ADNAN OKTAR: Muhammed Suresi 31. Şeytanda Allah'a sığınırım. "Andolsun biz sizden ceht ehli olan" gayret edenlerle "sabır edenleri belli edip, ortaya çıkarıncaya kadar deneyeceğiz ve haberlerinizi sınayacağız" her türlü haberi sınayacağız, açıklayacağız "Şüphesiz inkar edenler" gene Şeytandan Allah'a sığınıyorum "Allah'ın yolundan alıkoyanlar" Müslümanların faaliyeti durdurmaya çalışanlar. "Ve kendilerine hidayet açıkça belli olduktan sonra, elçiye karşın gelip zorluk çıkaranlar" bunu ahir zamana uyarlarsak Hz. Mehdi (a.s)'a karşı gelip, zorluk çıkaranlar hidayet açıkça belli olduktan sonra. "Kesin olarak Allah'a hiç bir şeyle zarar veremezler. Allah onların amellerini boşa çıkaracaktır. Ey iman edenler Allah'a itaat edin, Resul’e itaat edin ve kendi amellerinizi geçersiz kılmayın. Gerçekten dünya hayatı ancak bir oyun ve tutkulu oyalanmadır" yani boştur diyor Cenab-ı Allah o yönüyle "Eğer iman ederseniz ve sakınırsanız o size ecirlerinizi verir ve mallarını da istemez" malda istemiyorum diyor Cenab-ı Allah, çünkü mal zaten Allah'a ait. "Eğer sizden onların tümünü isteyip, sizi çıplak bırakacak olursa cimrilik edersiniz" genel olarak, insan karakteri olarak vurguluyor Allah "Ve sizin kinlerinizi ortaya çıkarmış olur" kalpleriniz samimiyetsizlik ve kin olur diyor Cenab-ı Allah. Eğer malınızın hepsini istesem vermeyebilirsiniz halbuki mal Allah'a ait Allah'ın malını Allah'a geri verecek, bunu yapmaya bilirsiniz diyor. İnsan karakterindeki genel hastalığa dikkat çekiyor Cenab-ı Allah. "İşte sizler böylesiniz Allah yolunda infak etmeye çağırılıyorsunuz, buna rağmen bazılarınız cimrilik ediyor" Ağrına gidiyor, vermek istemiyor. "Kim cimrilik ederse artık o ancak kendi nefsine cimrilik eder" Kendine zarar verir. Kendi görüntüsünde Allah ona öyle bir görüntü gösterir. “Allah ise Gani (hiçbir şeye ihtiyacı olamayan)’dır. Fakir olan sizlersiniz” diyor Allah. “Hiçbir şeyiniz yok” diyor. “Eğer siz, yüz çevirecek olursanız, sizden başka bir kavmi getirir, değiştirir” yani “başka bir ekibi getiririm” diyor Allah. “Sonra onlar sizin benzeriniz de olmazlar.” “Daha başka türlü daha iyi olurlar” diyor Allah.

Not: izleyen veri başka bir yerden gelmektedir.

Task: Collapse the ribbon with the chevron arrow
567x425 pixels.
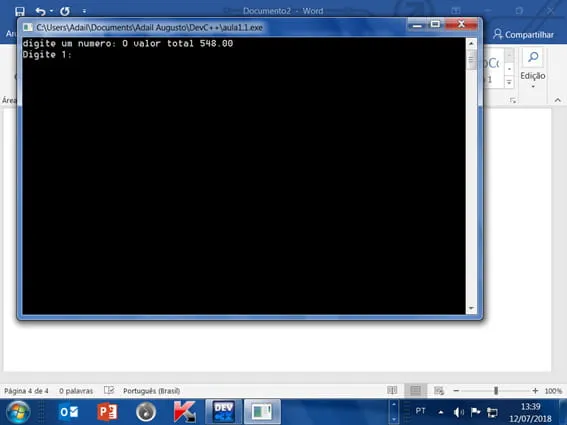Action: [558, 100]
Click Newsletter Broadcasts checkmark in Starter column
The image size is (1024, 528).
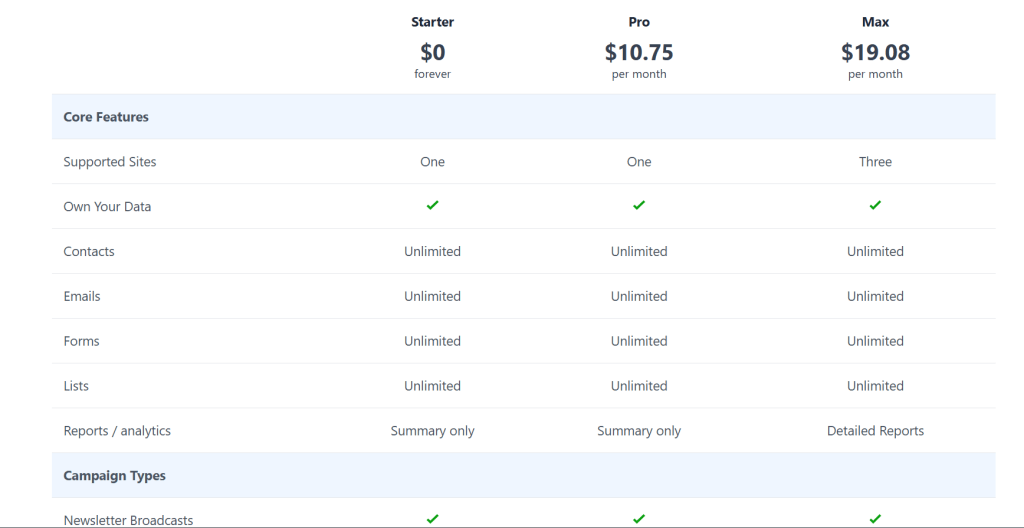[433, 519]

Sayın Adnan Oktar'ın 1 Mayıs 2011 tarihli röportajından Muhammed Suresi ile ilgili açıklamalar.
ADNAN OKTAR: Dolayısıyla onlar da, “Allah sizden bütün mallarınızı harcamanızı istemez” doğru. Yiyecek bulamayacak kadar, hastalığı tedavi ettiremeyecek kadar bir hale gelmemizi tabii istemez ama Allah için bütün malımızı, mülkümüzü İslam için harcarız. Ben, mal mülk tutmuyorum, dünyada hiçbir malım yok. Evim, arazim, tapulu mallarım falan hiçbir şeyim yok. Ne elime geçerse Allah rızası için harcıyorum, hemen harcıyorum. Harcayınca da Allah oluk oluk yine akıtıyor, yine ben oluk oluk harcıyorum, yine Allah oluk oluk akıtıyor, elhamdülillah. Para biriktirmem ama yiyecek alacak kadar, meşru zaruri ihtiyacım kadar tabii ki para tutarım yani günlük ihtiyacım kadar, zaruri ihtiyacım kadar ama stoklamam, sürekli harcıyorum. 1979’dan beri faaliyetim var, her zaman elime para geçmiştir, her zaman da Allah rızası için anında harcamışımdır. Hiç tutmam, bankalarda beş kuruşum yok, üzerime tapulu hiçbir yerde malım, mülküm yok, hiçbir şeyim yok ama yani 100 liralık bile bir yerde malım yok bir yerde resmi olarak, hiçbir yerde bir şeyim yok ve iftihar ederim, elhamdülillah, maşaAllah.